On Symmetry versus Asynchronism: at the Edge of Universality in Automata Networks

TL;DR

This paper investigates how different update schemes in automata networks can overcome limitations of symmetric local interactions, exploring the boundary of universality through complexity analysis and a novel network glueing technique.

Contribution

It introduces a new proof technique based on network glueing and studies the interplay of symmetry, asynchronism, and universality in automata networks.

Findings

Update schemes can compensate for symmetric interaction limitations.

A new glueing operation enables complex orbit construction in large networks.

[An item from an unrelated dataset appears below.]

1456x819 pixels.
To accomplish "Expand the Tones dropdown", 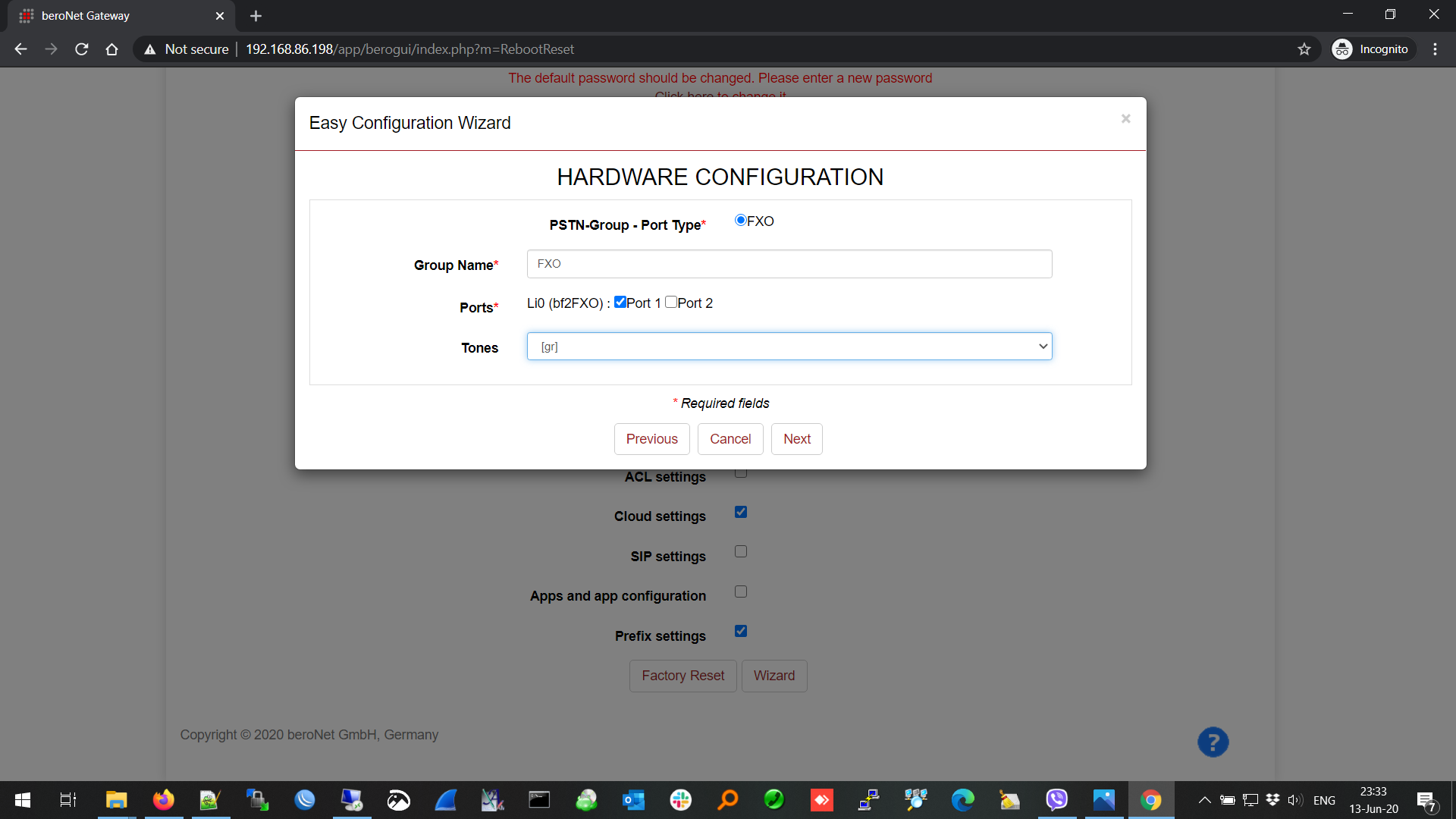I will tap(789, 347).
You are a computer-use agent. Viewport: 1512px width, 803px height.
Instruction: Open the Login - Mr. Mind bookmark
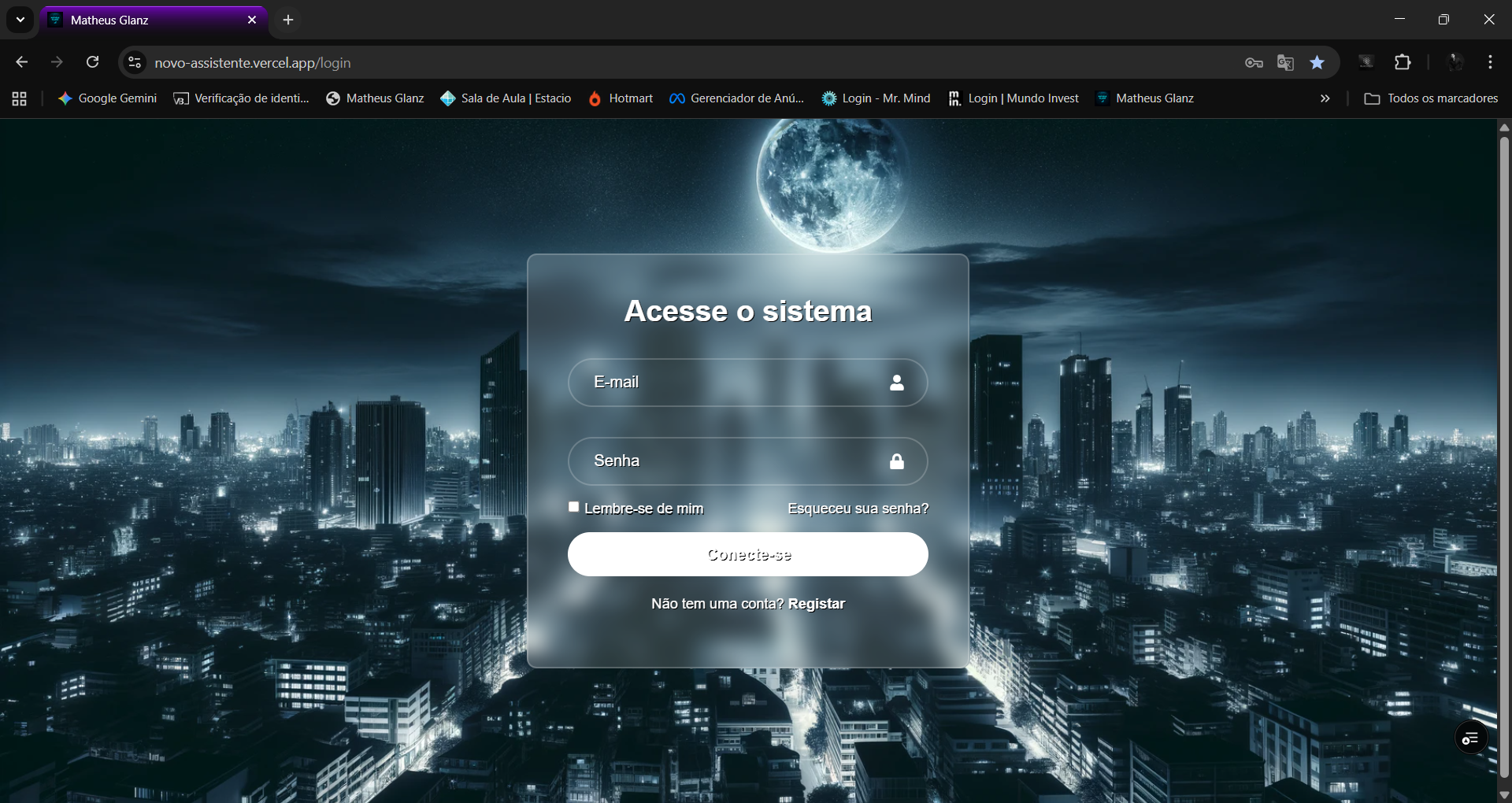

The study identifies conditions at the edge of universality in automata networks.

Abstract

An automata network (AN) is a finite graph where each node holds a state from a finite alphabet and is equipped with a local map defining the evolution of the state of the node depending on its neighbors. The global dynamics of the network is then induced by an update scheme describing which nodes are updated at each time step. We study how update schemes can compensate the limitations coming from symmetric local interactions. Our approach is based on intrinsic simulations and universality and we study both dynamical and computational complexity. By considering several families of concrete symmetric AN under several different update schemes, we explore the edge of universality in this two-dimensional landscape. On the way, we develop a proof technique based on an operation of glueing of networks, which allows to produce complex orbits in large networks from compatible pseudo-orbits in small networks.